Of course, the conventional wisdom among self-proclaimed “serious” advocates of vegetarian diets and animal welfare paints such radicals as merely a fringe group, nothing more than a small subset of the otherwise passionate but professional activists who only want a peaceful world where animals never get killed and people evolve into enlightened vegans who subsist on soybeans and salad as they live a healthy, peaceful co-existence with all of humanity.
“We’re not like them” is the knee-jerk response animal rights apologists always go to when confronted with the damage done by extremists willing to blow up buildings and burn down laboratories in service to their “cause.”

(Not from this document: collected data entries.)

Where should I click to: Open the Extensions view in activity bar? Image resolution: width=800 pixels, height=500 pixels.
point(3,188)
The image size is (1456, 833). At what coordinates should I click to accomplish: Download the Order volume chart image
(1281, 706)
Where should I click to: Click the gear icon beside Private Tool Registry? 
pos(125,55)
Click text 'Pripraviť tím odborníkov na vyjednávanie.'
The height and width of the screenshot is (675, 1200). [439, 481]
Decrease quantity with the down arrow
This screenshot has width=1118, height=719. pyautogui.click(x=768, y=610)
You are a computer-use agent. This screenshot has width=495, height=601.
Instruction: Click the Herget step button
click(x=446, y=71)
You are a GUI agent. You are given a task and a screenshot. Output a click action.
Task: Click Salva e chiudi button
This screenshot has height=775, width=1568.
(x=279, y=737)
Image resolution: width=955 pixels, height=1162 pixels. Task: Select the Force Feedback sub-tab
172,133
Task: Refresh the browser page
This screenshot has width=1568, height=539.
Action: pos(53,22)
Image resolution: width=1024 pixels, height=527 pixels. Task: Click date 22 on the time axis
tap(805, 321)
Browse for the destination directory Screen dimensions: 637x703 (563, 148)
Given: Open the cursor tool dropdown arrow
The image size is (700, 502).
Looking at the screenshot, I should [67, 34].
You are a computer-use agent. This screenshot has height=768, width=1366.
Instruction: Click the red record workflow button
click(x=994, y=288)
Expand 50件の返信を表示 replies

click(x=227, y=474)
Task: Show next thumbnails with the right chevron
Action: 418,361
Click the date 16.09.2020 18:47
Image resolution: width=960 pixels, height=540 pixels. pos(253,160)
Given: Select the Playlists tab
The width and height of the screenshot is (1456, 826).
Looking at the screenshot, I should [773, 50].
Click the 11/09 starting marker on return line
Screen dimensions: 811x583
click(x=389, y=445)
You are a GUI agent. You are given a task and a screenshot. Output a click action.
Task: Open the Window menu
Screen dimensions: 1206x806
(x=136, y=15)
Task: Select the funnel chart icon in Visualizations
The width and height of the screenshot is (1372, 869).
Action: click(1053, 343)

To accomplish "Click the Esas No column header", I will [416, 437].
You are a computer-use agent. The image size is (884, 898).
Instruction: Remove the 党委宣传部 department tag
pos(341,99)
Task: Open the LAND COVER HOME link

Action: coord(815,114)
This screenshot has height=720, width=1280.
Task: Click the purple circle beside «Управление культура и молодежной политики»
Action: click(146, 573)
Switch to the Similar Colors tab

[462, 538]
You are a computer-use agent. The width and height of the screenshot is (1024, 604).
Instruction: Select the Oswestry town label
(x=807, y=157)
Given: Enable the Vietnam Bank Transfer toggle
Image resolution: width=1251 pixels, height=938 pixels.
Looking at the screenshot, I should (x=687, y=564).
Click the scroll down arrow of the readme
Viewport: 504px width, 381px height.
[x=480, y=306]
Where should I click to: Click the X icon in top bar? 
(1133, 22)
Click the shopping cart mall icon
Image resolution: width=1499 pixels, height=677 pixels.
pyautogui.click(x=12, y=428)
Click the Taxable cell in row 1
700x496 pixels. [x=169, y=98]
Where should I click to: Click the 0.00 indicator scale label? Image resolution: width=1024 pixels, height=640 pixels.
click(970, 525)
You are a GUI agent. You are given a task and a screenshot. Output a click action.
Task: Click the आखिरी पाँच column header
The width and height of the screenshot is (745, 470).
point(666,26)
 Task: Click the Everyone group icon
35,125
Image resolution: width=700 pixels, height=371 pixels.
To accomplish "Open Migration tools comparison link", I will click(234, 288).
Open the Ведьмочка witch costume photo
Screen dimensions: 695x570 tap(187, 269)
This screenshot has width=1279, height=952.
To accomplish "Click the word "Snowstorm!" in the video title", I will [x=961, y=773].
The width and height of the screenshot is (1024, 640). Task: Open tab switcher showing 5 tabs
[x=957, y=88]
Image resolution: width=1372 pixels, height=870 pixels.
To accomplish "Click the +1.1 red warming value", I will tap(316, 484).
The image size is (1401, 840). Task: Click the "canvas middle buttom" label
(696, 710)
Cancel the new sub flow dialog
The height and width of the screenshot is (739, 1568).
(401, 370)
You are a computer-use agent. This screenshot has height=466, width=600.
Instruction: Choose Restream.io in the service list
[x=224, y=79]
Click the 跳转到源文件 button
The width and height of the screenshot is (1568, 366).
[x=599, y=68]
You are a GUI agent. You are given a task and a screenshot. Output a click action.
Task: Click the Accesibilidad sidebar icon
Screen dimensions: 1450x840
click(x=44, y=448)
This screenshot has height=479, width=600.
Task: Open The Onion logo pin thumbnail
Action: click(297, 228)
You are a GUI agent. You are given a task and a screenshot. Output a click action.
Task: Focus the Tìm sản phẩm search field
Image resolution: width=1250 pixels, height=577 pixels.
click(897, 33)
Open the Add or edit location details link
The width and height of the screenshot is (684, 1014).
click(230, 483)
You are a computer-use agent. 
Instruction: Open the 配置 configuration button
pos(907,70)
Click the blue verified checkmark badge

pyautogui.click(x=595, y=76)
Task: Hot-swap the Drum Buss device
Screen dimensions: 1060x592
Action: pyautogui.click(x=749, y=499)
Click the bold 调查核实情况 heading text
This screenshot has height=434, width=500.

Now, however, it’s starting to look like “them” is a much bigger segment of the vegan community than any of its leadership were previously willing to admit.
The Wrath of Veggies
In addition to the escalating violence in France, in which butcher shops and charcuteries have been splashed with red paint and had their windows smashed, even activities that are much lower profile than butchering meat are now targets for vegan anger and retaliation.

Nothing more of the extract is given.